L 21: Bauablauf zwischen Martensdorf und Nienhagen angepasst
Abschnitt bei Gut Obermützkow wird ab 24. August vorübergehend freigegeben
Bei der Erneuerung der Landesstraße L 21 zwischen Martensdorf und Nienhagen kommt es zu Verzögerungen. Der ursprünglich für Anfang August geplante Abschluss der Arbeiten kann daher nicht eingehalten werden.
In den verbreiterten Kurvenbereichen waren zusätzliche Arbeiten am Untergrund erforderlich. Dieser musste weiter verdichtet und dafür mehrfach gewässert werden. Deshalb ruhten die Bauarbeiten vom 30. Juli bis 10. August 2026. Inzwischen wurden die Arbeiten wieder aufgenommen und der weitere Bauablauf angepasst.

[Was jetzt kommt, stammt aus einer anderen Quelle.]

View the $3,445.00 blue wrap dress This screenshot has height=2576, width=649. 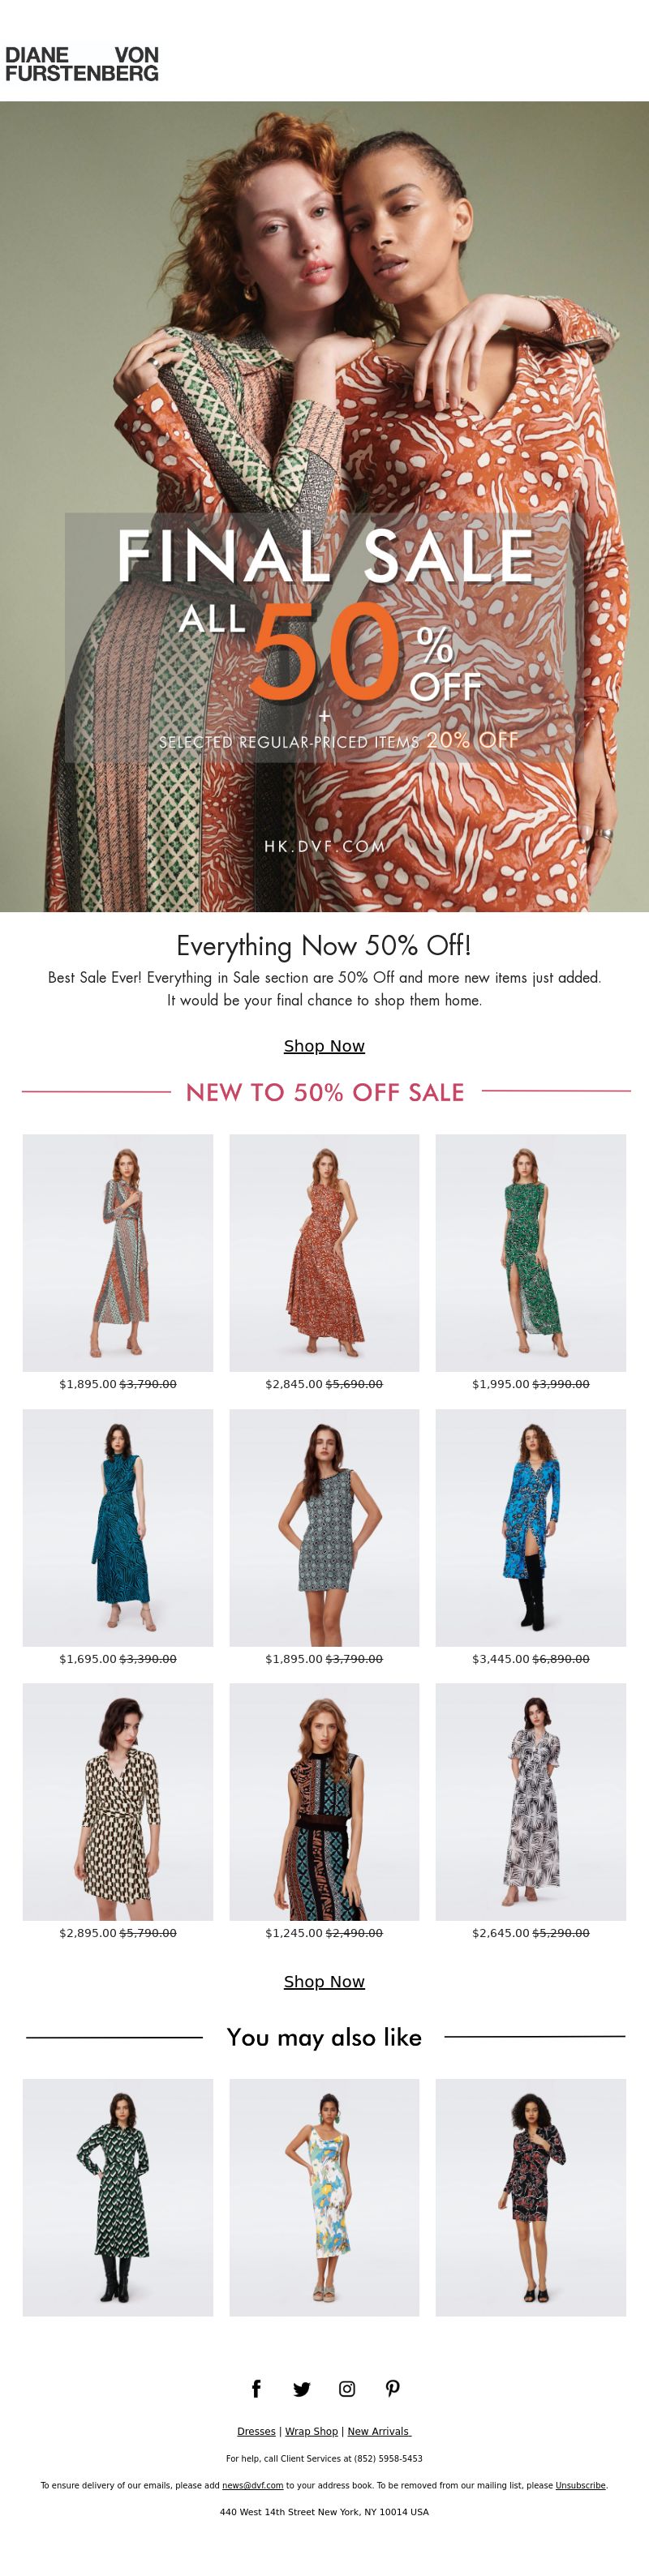(x=530, y=1527)
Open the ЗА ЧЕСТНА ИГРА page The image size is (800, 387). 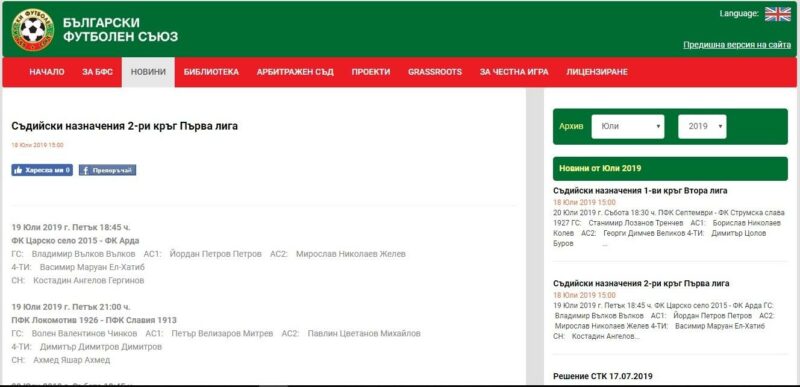pyautogui.click(x=514, y=72)
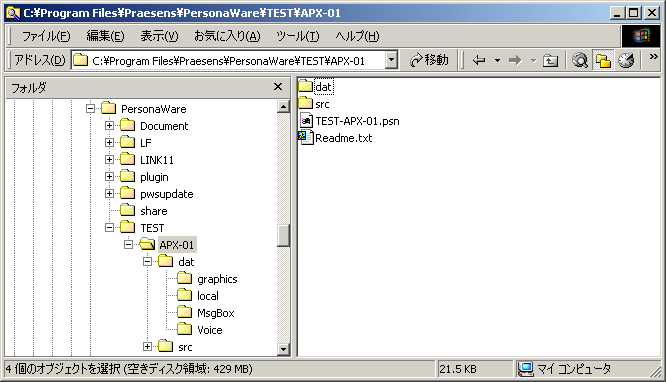Go up one folder level icon
666x382 pixels.
tap(550, 60)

Damit die Busse nach Ende der Sommerferien wieder zwischen Obermützkow und Nienhagen fahren können, wird der Abschnitt zwischen Gut Obermützkow und der Kreuzung nach Zimkendorf/Pütte ab dem 24. August 2026 wieder für den Verkehr freigegeben. Bis zu den Herbstferien finden dort noch vorbereitende Arbeiten unter halbseitiger Verkehrsführung statt.
Für den abschließenden Asphalteinbau muss dieser Abschnitt während der Herbstferien noch einmal voll gesperrt werden.
Ab der Woche vom 24. August 2026 werden die Arbeiten im Abschnitt zwischen Obermützkow und dem Bauende in Martensdorf fortgesetzt. Dieser Bereich bleibt für den Durchgangsverkehr voll gesperrt. Die Umleitung erfolgt wie bisher über das Bundes- und Landesstraßennetz. Sie führt je nach Fahrtrichtung über Karnin (B 105), Velgast (L 212) und Richtenberg (L 192) beziehungsweise über Stralsund (B 105), Negast (B 194) und Steinhagen (L 192).
Das Straßenbauamt Stralsund bittet alle Verkehrsteilnehmenden und Anwohnenden um Verständnis für die Verzögerungen und die damit verbundenen Änderungen im Bauablauf.